Last year was an eye-opening experience for many people around the world. With the COVID-19 pandemic and social justice movements gaining more recognition, it was a period of internal self-reflection. During this time of solitude, trapped in my thoughts, I concluded that what I hoped for my life plan to look like was no longer what I wanted, largely because the world around me was changing, and I was looking at things from a different point of view.
My concept of structured goals and a framed outlook on my life took a shift that I could not even imagine. The people around me did not understand why and wanted answers to how I got to this point of understanding. At that moment, I realized that the life I live is just that — my own. Inadvertently, I tended to try to find validation out of what resembled the right path for life that society had long constructed. A societal concept of college, marriage, children, then happily ever after, and the story suddenly ends. I still believe it is okay for people to want a traditional life, but I started to understand that not knowing what I truly wanted to do or have in life was okay. That I could change my mind at any time and form a different perspective.
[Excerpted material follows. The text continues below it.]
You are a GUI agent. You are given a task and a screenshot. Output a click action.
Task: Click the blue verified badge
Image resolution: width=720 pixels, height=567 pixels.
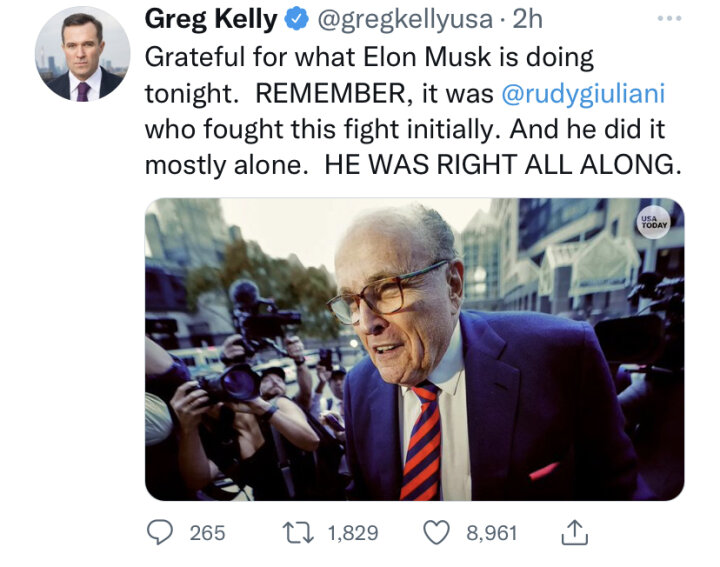pyautogui.click(x=297, y=20)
The older I have gotten, the more I realize that it is okay to go outside of the norms and figure things out as I go.
It is easy to be consumed by how society and family have molded what is considered the ideal life, but once I let go of those embedded ideals, I found myself during the most crucial time in the world and history. I figured out being misunderstood is not a bad thing. I was able to fully grasp that others will never truly understand the path I decide to take. Whether it be my career, who I choose to love, or how I present myself. As long as I am the one who is happy and growing, it is the only path I am willing to take, even if that means others do not understand.